Dans cette postface, Jean-Claude Michéa considère que le projet libéral a "toujours été philosophiquement inséparable - en droit comme en fait - d’une volonté profonde de révolutionner l’ensemble des structures traditionnelles de la société".
Dans le même paragraphe il dénonce "la volonté de déracinement radical des individus et la dévalorisation méthodique de toutes les formes d’appartenance historiques et culturelles" qui seraient l’impératif majeur du nouveau mode de vie capitaliste. Mais pour lui ce qu’il appelle "la littérature candide des nouvelles radicalités" serait aussi porteuse de cette volonté libérale.
Et c’est à ce point-là qu’il renvoie à une note dont il vaut mieux copier la totalité :
"13. On se reportera, entre mille exemples, au rapport publié en juin 2011 par l’assemblée générale de la Cimade (Inventer une politique d’hospitalité).

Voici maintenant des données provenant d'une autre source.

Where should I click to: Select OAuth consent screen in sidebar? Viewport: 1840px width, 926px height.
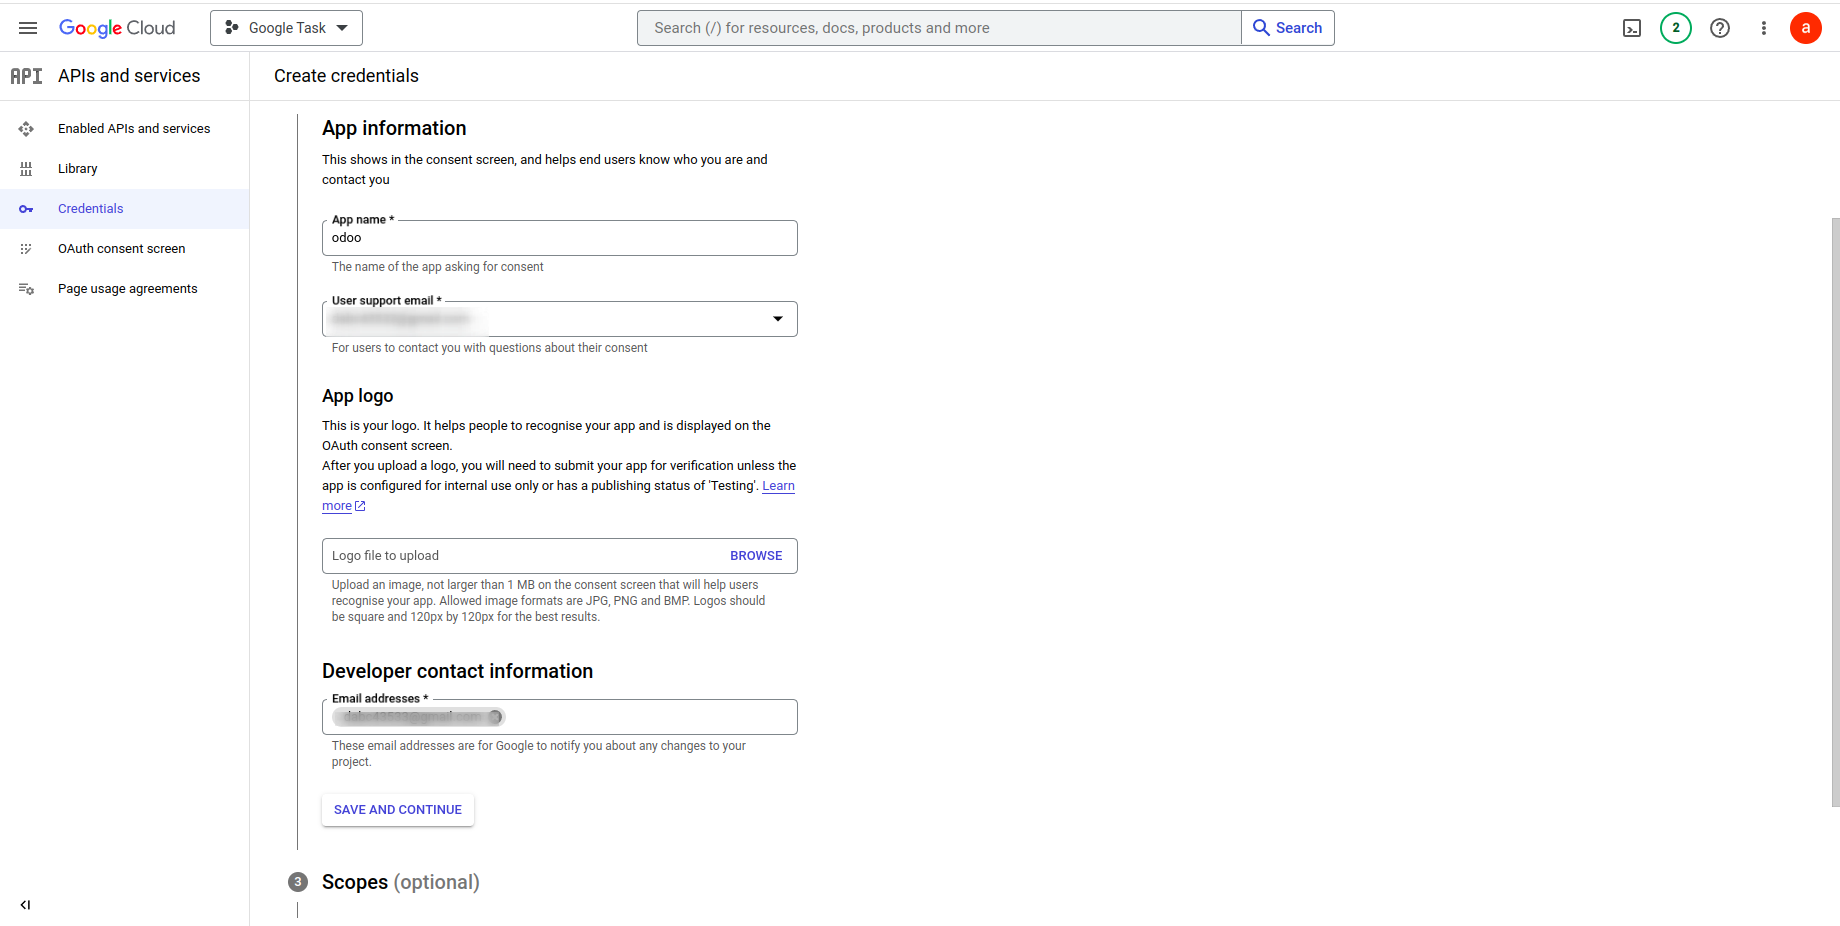tap(121, 249)
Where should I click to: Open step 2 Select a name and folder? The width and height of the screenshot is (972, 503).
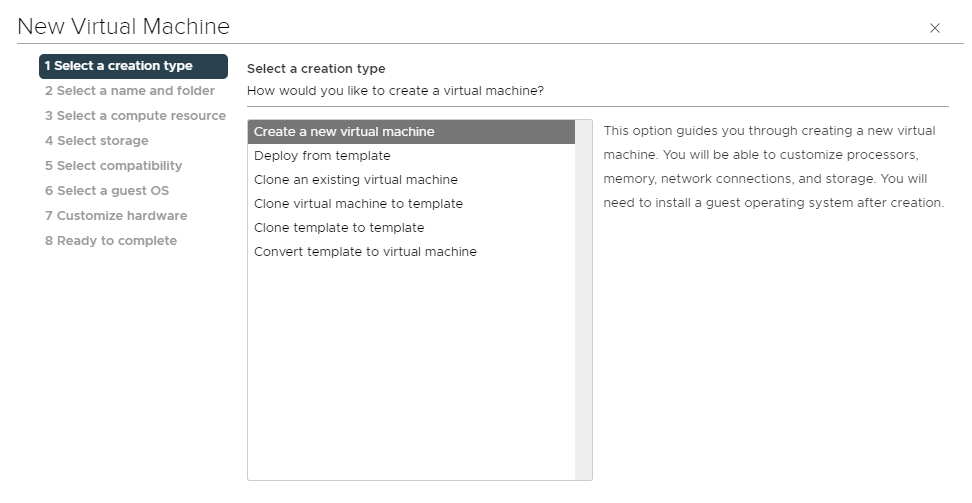click(129, 91)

Ce texte hallucinant, qui prône, au passage, une "gouvernance démocratique mondiale de la planète", propose tout simplement d’instituer "un droit à la mobilité pour tous" (sans même s’interroger un seul instant sur les effets et les conditions écologiques d’un tel mouvement brownien devenu planétaire et permanent),droit qui devrait "nécessairement englober" pour chaque individu une liberté intégrale de circulation et d’installation. On s’étonnera toutefois beaucoup moins de l’orientation résolument libérale (pour ne pas dire "ultralibérale") de ce curieux rapport si l’on sait que, depuis 2006, le président de la Cimade n’est autre que Patrick Peugeot, ancien PDG du groupe d’assurance La Mondiale, ancien collaborateur de Jacques Chaban-Delmas et jacques Delors, et surtout, membre parmi les plus actifs du Siècle (au même titre, d’ailleurs que son collègue Louis Schweitzer, président de la branche internationale du Medef et premier dirigeant historique de la Halde"
(fin de citation, fin de la note. Les italiques sont de MICHEA).
C’est plutôt comme militant de la Cimade que je me demande comment MICHEA dont j’apprécie les réflexions sur une "société décente" peut se permettre ce genre de raccourci, d’amalgame et d’attaque sur les personnes. En général ce genre de notule pue le compte à régler à plein nez...mais je ne sais pas lequel et ça ne m’intéresse pas vraiment.
Ce qui m’étonne d’abord c’est qu’il ne comprenne pas d’où vient cette proposition de politique d’hospitalité de la Cimade : des situations très concrètes rencontrées dans les permanences de la Cimade, où nous sommes témoins que des vies sont détruites, abimées, par des mesures étatiques de refus d’accueil et d’hospitalité, doublées de discours xénophobes.
Ce qui m’étonne encore plus, c’est que MICHEA enfourche un discours qui laisse à penser que la suppression ou la diminution des régulations de déplacement entrainerait un "mouvement brownien" , c’est à dire pour lui un chaos universel. A quels discours cette promesse de chaos renvoie-t-elle ?
Or nous savons bien que les hommes et les femmes de notre planète sont pour la plupart attachés à leur groupe d’appartenance et que les migrations ne sont pas toutes choisies, désirées. Et qu’elles sont parfois manipulées par des organismes qui tirent profit des obstacles opposés à cette mobilité.
Permettre une meilleure mobilité, c’est aussi permettre de rester lié aux groupes d’appartenance, plutôt que d’être enfermé -sans papiers - dans un pays inhospitalier.
Quand à l’attaque contre Patrick Peugeot, c’est une attaque ad hominem guère "décente". Mais surtout c’est faire peu de cas du fonctionnement démocratique de la Cimade que de croire que des orientations de ce type puissent être prises par l’influence néolibérale supposée d’un président. Il faudrait que M. MICHEA soit invité à une AG de la Cimade -s’il acceptait de sortir de ses retraites méridionales- pour qu’il puisse découvrir la diversité humaine et politique de ce mouvement...et en même temps sa culture d’appartenance à une histoire et à un projet.
Cette note-sur-une-note-d’une-postface pour espérer que M. Michéa ne fermera pas la porte à l’hospitalité demandée mais aussi proposée par des hommes et des femmes conscients de leur appartenance, de leur culture, et prêts à la partager.